THE TASK:
In the records below, the lines between the one holding "You are a computer-use" and the one holding "Click the field", inclusive, are to be transcribed exactly; no pictures are to be included.

RECORDS FOR PROCESSING Block Start

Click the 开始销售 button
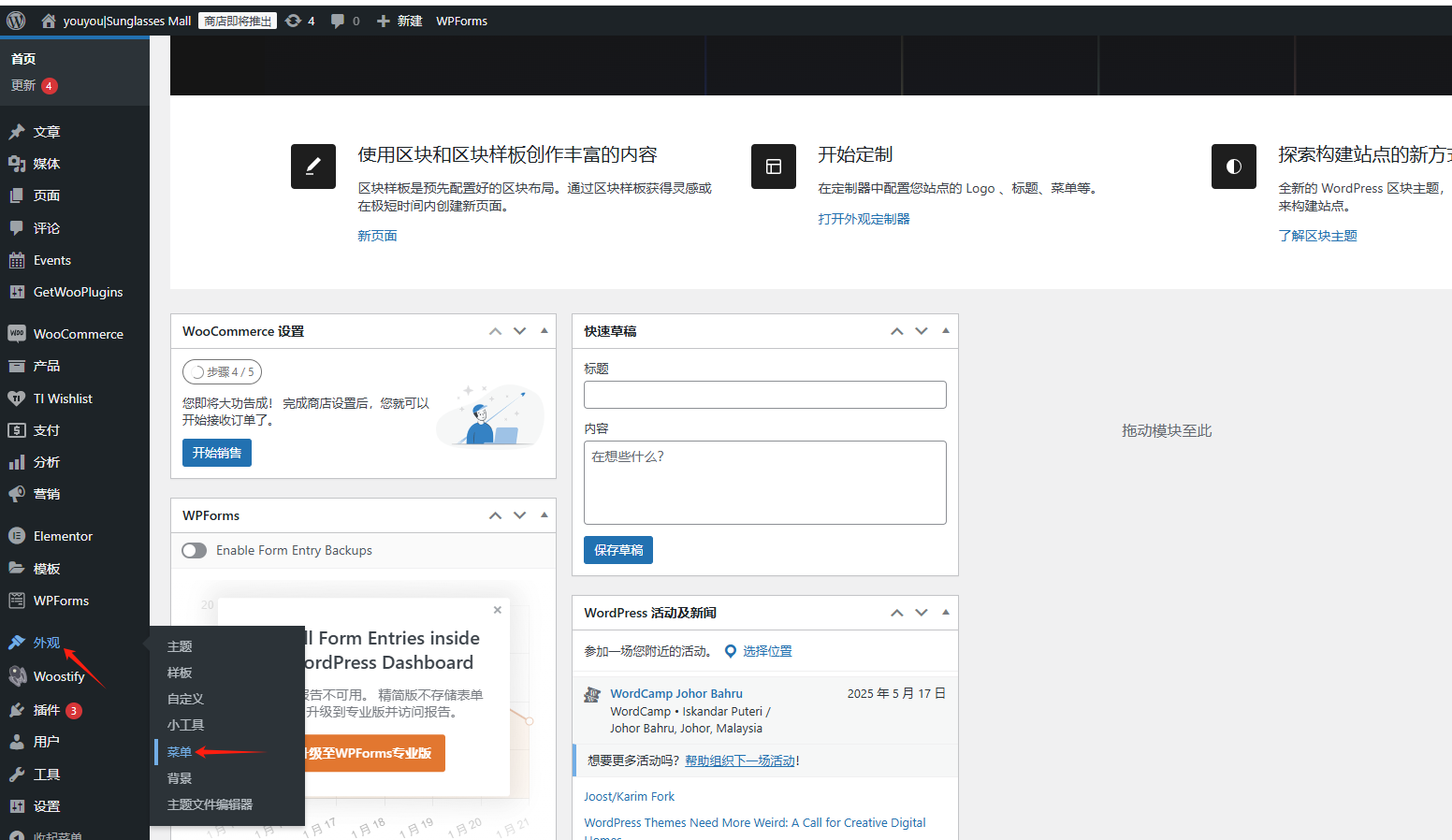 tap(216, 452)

RECORDS FOR PROCESSING Block End
RECORDS FOR PROCESSING Block Start

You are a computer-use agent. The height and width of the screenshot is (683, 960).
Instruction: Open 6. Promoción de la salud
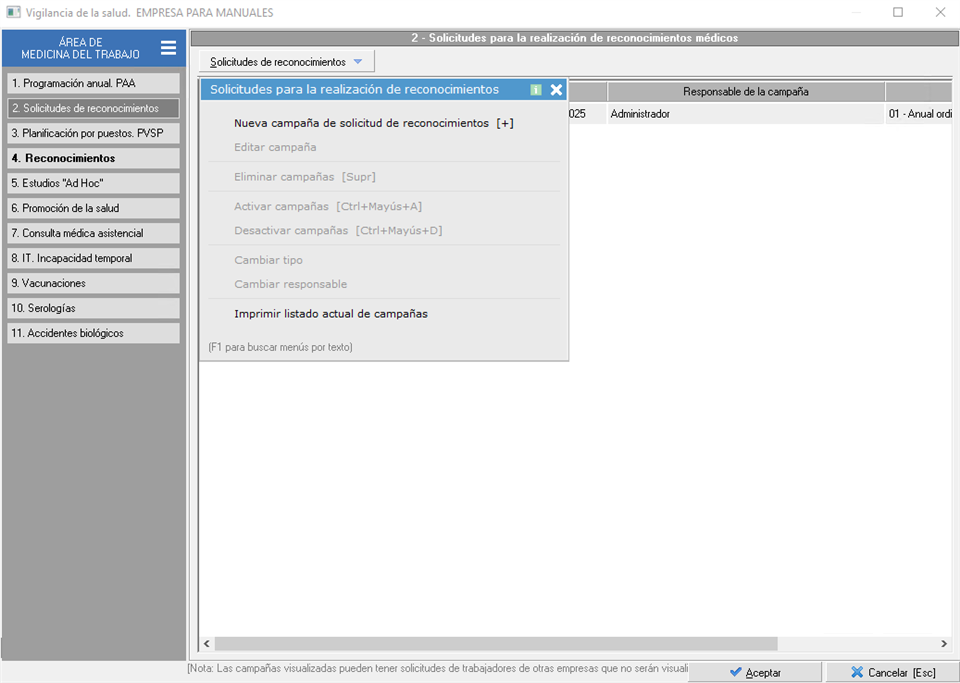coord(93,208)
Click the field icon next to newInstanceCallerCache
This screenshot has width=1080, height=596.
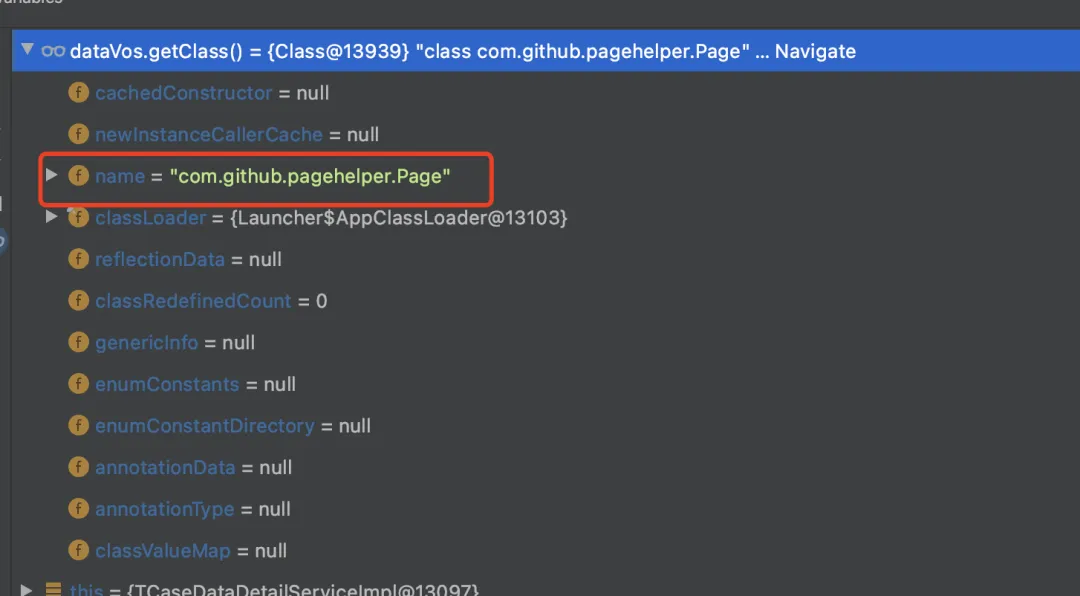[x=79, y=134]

RECORDS FOR PROCESSING Block End

OUTPUT FOR THIS TASK:
You are a computer-use agent. The height and width of the screenshot is (683, 960).
Instruction: Open 6. Promoción de la salud
coord(93,208)
Click the field icon next to newInstanceCallerCache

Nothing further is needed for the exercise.